Is this logic sound or is their some other way we can determine that a large matrix is non invertible without doing intensive calculations?
You're making this too complicated if your question is just about invertibility. Just compute the determinant. If either a row or a column of a matrix is entirely made of 0's, then the determinant will be 0 and by the equivalence theorem of linear algebra, the matrix is singular(noninvertible) . Of course, this will only work by hand if the matrix is relatively small-otherwise, you'll need a computer algebra program.

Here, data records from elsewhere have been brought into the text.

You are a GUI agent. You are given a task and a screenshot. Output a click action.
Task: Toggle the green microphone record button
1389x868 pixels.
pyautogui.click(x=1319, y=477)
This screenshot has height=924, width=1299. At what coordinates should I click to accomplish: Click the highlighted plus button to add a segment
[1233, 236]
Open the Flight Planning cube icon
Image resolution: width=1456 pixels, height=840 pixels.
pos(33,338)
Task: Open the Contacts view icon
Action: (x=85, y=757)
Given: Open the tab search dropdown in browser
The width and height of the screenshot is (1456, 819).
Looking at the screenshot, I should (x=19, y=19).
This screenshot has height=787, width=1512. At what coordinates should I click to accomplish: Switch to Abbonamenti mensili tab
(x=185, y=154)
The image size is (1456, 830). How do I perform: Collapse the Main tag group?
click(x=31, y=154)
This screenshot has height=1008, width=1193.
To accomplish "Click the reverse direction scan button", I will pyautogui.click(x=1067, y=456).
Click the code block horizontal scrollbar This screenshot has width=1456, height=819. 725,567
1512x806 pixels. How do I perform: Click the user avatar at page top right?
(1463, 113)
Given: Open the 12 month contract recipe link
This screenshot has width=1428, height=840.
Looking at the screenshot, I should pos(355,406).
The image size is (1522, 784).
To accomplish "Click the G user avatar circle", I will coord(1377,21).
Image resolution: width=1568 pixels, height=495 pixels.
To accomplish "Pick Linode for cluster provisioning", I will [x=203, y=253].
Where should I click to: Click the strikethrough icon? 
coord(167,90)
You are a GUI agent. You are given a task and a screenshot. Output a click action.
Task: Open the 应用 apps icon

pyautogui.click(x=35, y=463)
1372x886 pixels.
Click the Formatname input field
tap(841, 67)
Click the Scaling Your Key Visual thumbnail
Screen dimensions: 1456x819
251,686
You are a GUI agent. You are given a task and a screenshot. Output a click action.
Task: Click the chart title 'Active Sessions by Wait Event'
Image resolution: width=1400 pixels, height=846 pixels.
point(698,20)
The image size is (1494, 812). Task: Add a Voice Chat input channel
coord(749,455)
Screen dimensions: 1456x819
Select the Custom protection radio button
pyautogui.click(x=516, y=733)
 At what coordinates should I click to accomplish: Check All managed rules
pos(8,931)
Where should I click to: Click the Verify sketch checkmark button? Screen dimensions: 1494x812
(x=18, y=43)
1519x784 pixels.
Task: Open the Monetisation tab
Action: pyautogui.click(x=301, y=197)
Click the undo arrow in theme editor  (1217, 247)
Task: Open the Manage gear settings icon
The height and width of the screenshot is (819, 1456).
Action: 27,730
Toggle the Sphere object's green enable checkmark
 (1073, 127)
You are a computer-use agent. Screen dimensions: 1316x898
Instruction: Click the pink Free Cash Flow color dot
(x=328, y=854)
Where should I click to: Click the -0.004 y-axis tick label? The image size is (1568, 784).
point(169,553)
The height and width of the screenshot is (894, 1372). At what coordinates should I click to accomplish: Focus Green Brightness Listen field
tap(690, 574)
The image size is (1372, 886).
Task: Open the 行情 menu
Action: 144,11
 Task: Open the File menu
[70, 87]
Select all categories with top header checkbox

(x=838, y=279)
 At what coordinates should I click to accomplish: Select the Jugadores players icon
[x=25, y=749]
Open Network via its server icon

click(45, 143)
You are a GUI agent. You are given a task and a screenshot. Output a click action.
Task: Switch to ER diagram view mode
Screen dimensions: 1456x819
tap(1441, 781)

Interestingly, the same result is obtained if your algorithm produces 2 identical rows in a square matrix. Indeed, the result is equivalent to the previous one-just add the negative of one of the 2 rows to the other! You might think that this is just a computational quirk of square matrices, but it has far reaching consequences. To give just one-it's where the Pauli Exclusion principle of quantum mechanics comes from. When one expresses the wavefunction of fermionic particles via the Heisenberg matrix formulation, one can express it via the Slater determinant. If 2 fermionic particles-like electrons in the outer d and higher shells of an atom--occupy the same quantum states,then 2 rows or columns of the resulting matrix are identical. But then when one applies the Slater determinant to compute the probability value of the square of a given wavefunction, the deteminant vanishes. This means the value of the probability of finding an electron in a given state is 0 and this means it's impossible!
To find out more about this relationship, see any basic book on quantum mechanics or chemistry, like Ira Levine's very good book.